Вероятно, это гуманное отношение к нам, детям, со стороны родителей и было поводом к тому, что при жизни своей они не решались поместить нас в гимназию, хотя это стоило бы гораздо дешевле. Гимназии не пользовались в то время хорошею репутациею, и в них существовало обычное и заурядное, за всякую малейшую провинность, наказание телесное. Вследствие чего и были предпочтены частные пансионы. Наконец, подготовление братьев было окончено, и они поступили в пансион Леонтия Ивановича Чермака, с начала учебного курса в 1834 году.



В это же время и сестра Варенька была отдана родителями в пансион или школу при лютеранской церкви Петра и Павла. Школа эта, с давних времен существовавшая, пользовалась в Москве заслуженною славою. Она находилась возле самого дома дяди Александра Алексеевича Куманина, в Козьма-Демьяновском переулке, — это было причиною тому, что часто сестра не приезжала по субботам в родительский дом, в особенности в зимние трескучие морозы, а была брата тетушкою Александрою Федоровною к себе на дом. Братья тоже были отданы к Чермаку на полный пансион и приезжали домой только по субботам к обеду, а в понедельник утром уезжали опять на целую неделю. Следовательно, дома из старших подростков оставался только я.

Относительно меня папенька сделал следующее распоряжение. Он поручил старшим братьям и сестре заведывать моим обучением и задавать на целую неделю уроки, которые я и должен был сдавать в субботу. А в воскресенье обязан был вновь выслушивать объяснения братьев и сестры на счет заданий на следующую неделю. Предметы были распределены следующим образом: брат Миша взял на себя арифметику и географию; брат Федя — историю и русскую грамматику, а сестра Варя — закон Божий и языки французский и немецкий.

С этих пор моя жизнь в родительском доме пошла гораздо скучнее. В доме сделалось гораздо тише, и я, понукаемый родителями, должен был по целым дням сидеть в зале за книгою, хотя мысли иногда порхали далеко от книги. Мне был уже десятый год, а сестре Верочке едва-едва шесть; следовательно, она не могла сделаться моею товаркою, тем более что я привык иметь товарищами старших себя. Зато весело было дожидаться субботы, и хотя день этот и был для меня днем расплаты, днем экзаменов, но я мало страшился их, а помышлял только о том, что целых 1 ½ дня пробуду с братьями и сестрою.
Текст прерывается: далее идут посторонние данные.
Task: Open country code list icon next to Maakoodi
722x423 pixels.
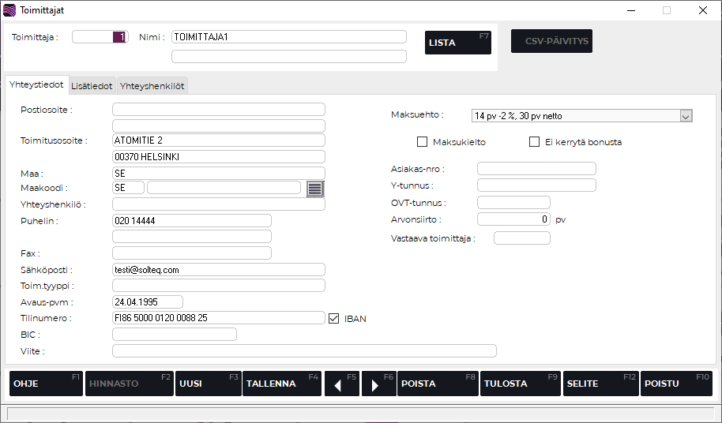Action: point(316,188)
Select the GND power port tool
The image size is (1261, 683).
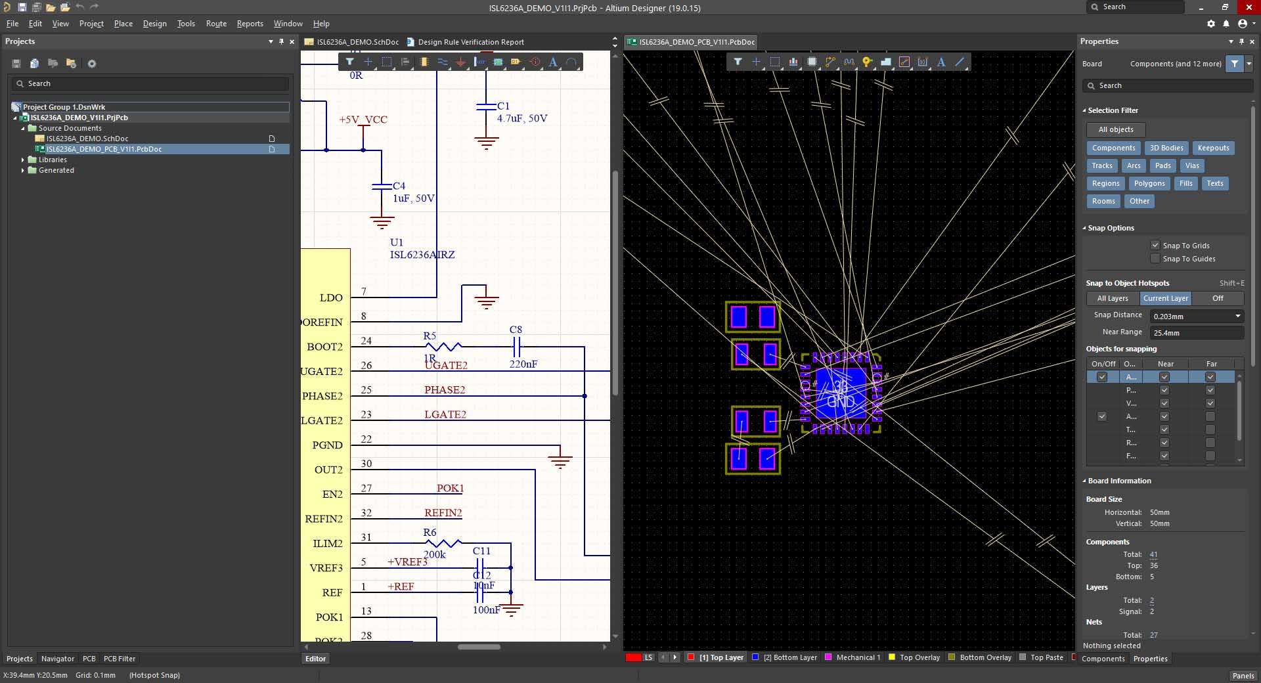[461, 62]
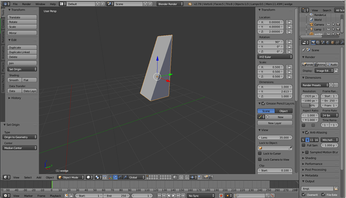Viewport: 346px width, 198px height.
Task: Toggle the 3D manipulator widget icon
Action: tap(110, 177)
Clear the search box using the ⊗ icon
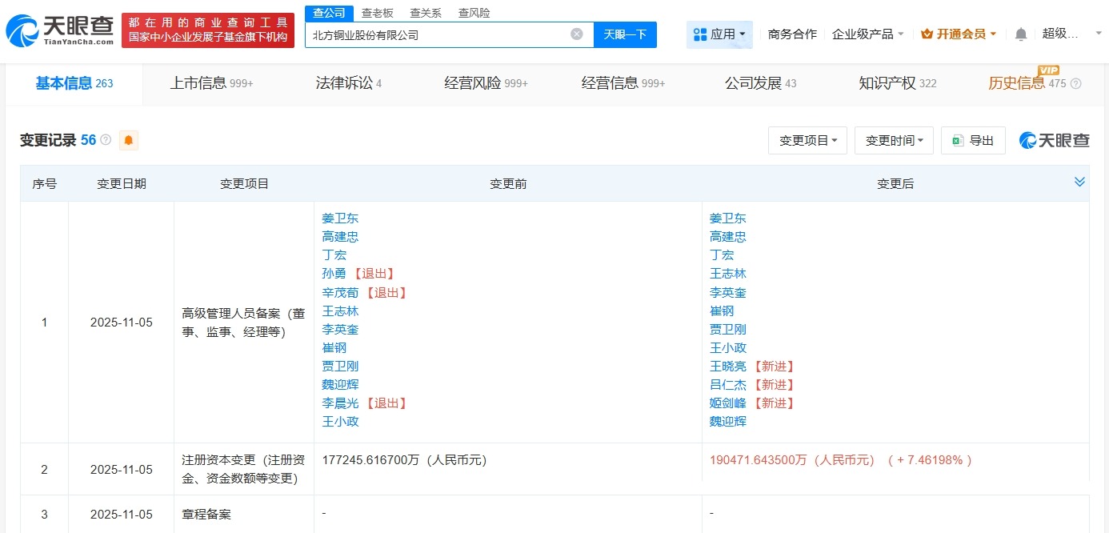 pos(576,33)
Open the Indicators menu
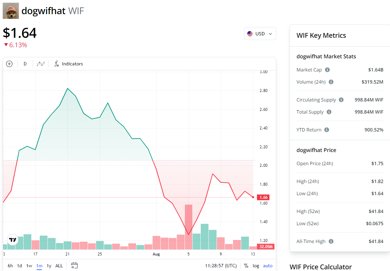Image resolution: width=390 pixels, height=271 pixels. point(69,64)
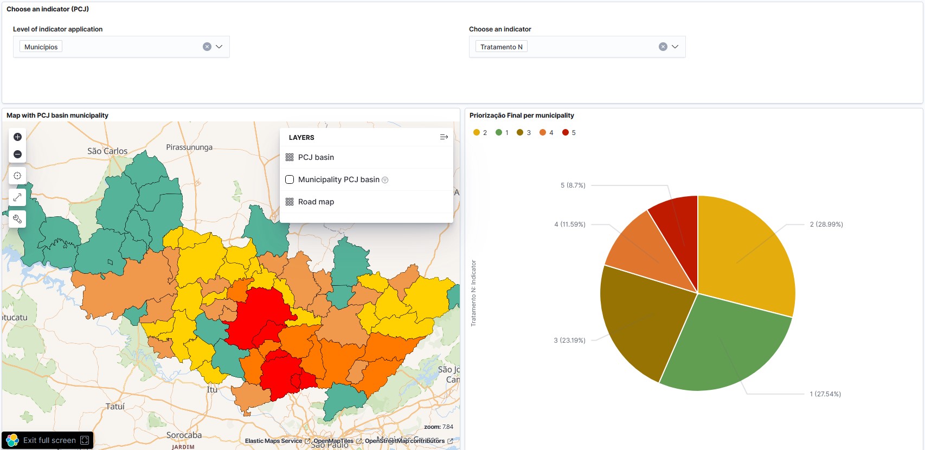The image size is (925, 450).
Task: Expand the Choose an indicator dropdown
Action: [x=675, y=47]
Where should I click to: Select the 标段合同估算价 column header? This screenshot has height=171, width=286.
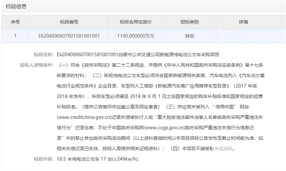click(x=135, y=22)
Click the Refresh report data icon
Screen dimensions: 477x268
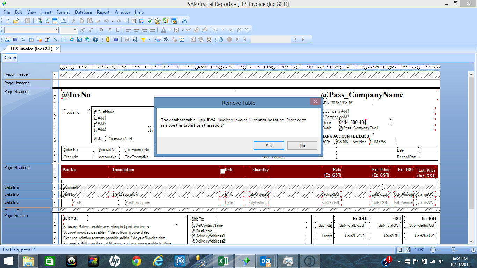[x=221, y=39]
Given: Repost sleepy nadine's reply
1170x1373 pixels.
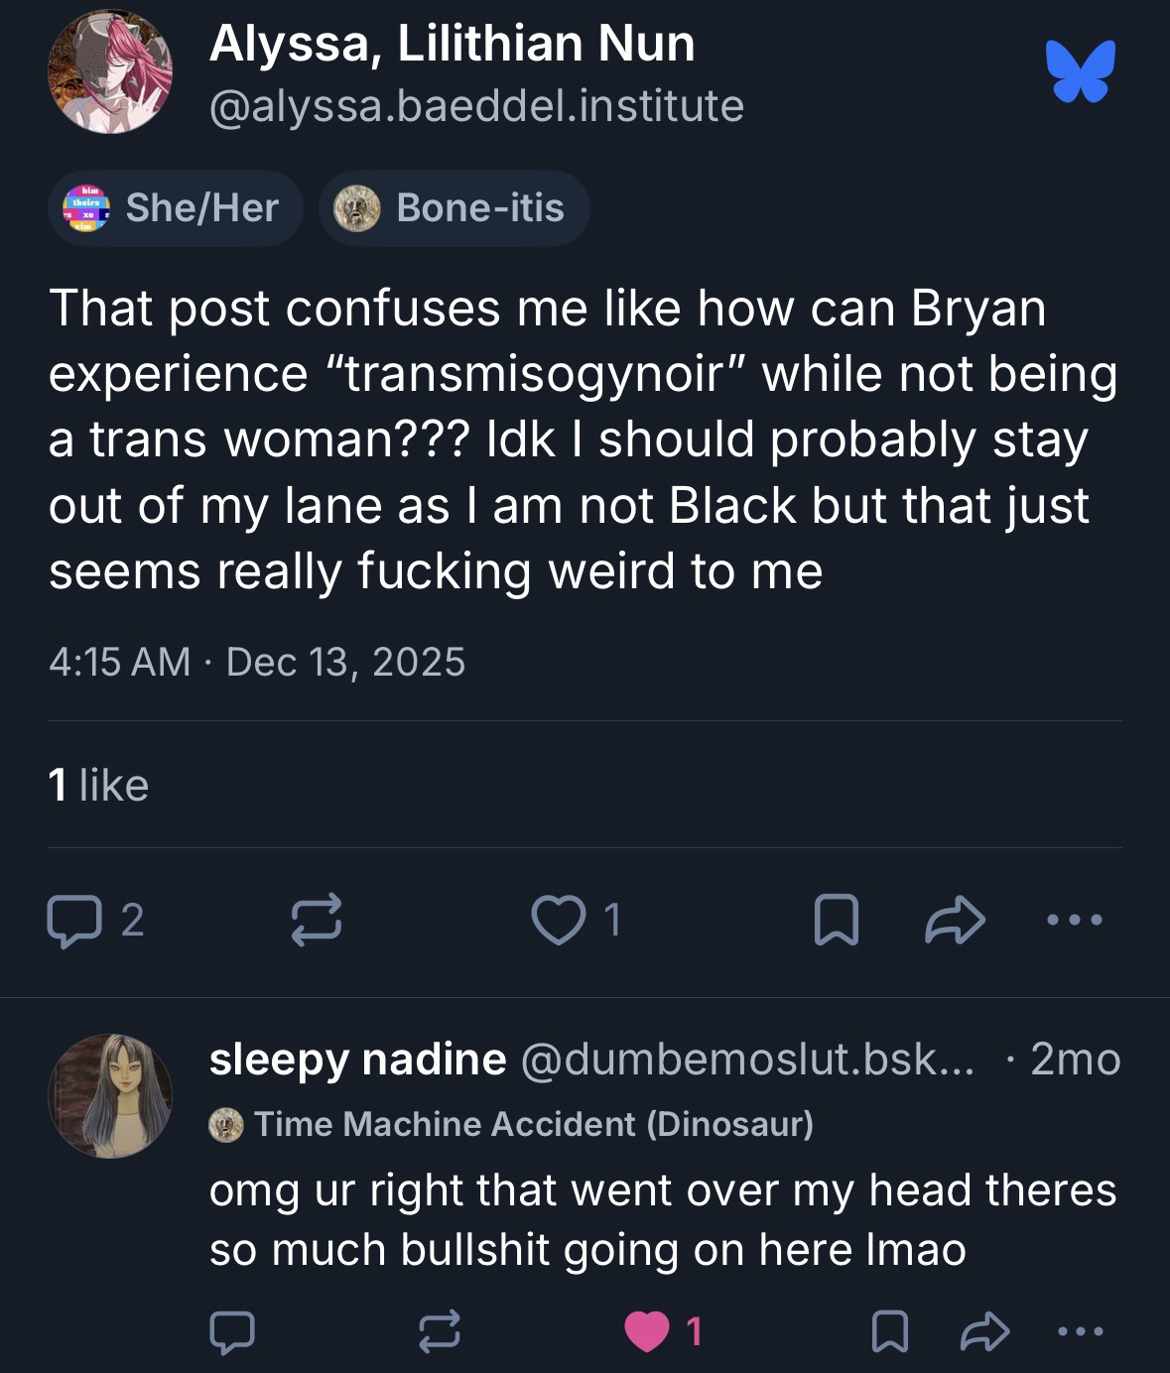Looking at the screenshot, I should pos(439,1332).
Учительские отношения ко мне братьев и сестры нисколько не изменили наших братских доселе существовавших отношений. В субботу с утра чувствовалось уже прибытие всей семьи в родной кров. И родители делались несколько веселее, и к столу прибавлялось кое-что лишнее, — одним словом, пахло чем-то праздничным. В этот день и неизменяемый час обеда (т. е. 12 час.) поневоле изменялся. Покуда лошади поедут с Божедомки в Новую Басманную, покуда соберутся братья, покуда приедут, проходило добрых 1 ½ — 2 часа, так что обед подавался в этот день к двум часам. За сестрой ездили большей частью по вечерам, уже в сумерки. Но вот приехали братья, не успели поздороваться, как и горячее уже на столе. Садились обедать, и тут же, не удовлетворивши первому аппетиту, братья начинают рассказывать о всем случившемся в продолжение недели. Во-первых, отрапортуют правдиво о всех полученных в продолжение недели по различным предметам баллах, а потом и начнутся рассказы про учителей, про различные детские, а иногда и не совсем приличные шалости товарищей. За рассказами и разговорами и обед в этот день продолжается гораздо долее. Родители самодовольно слушали и молчали, давая высказаться приезжим. Можно сказать, что откровенность в рассказах была полная. Вспоминаю, что отец ни разу не давал наставлений сыновьям при повествованиях о различных шалостях, случившихся в классе; отец только приговаривал: «Ишь ты, шалун, ишь разбойник, ишь негодяй!» и т. п., смотря по степени шалости, но ни разу не говорил: «Смотрите, не поступайте-де и вы так!» Этим давалось, кажется, знать, что отец и ожидать не может от них подобных шалостей.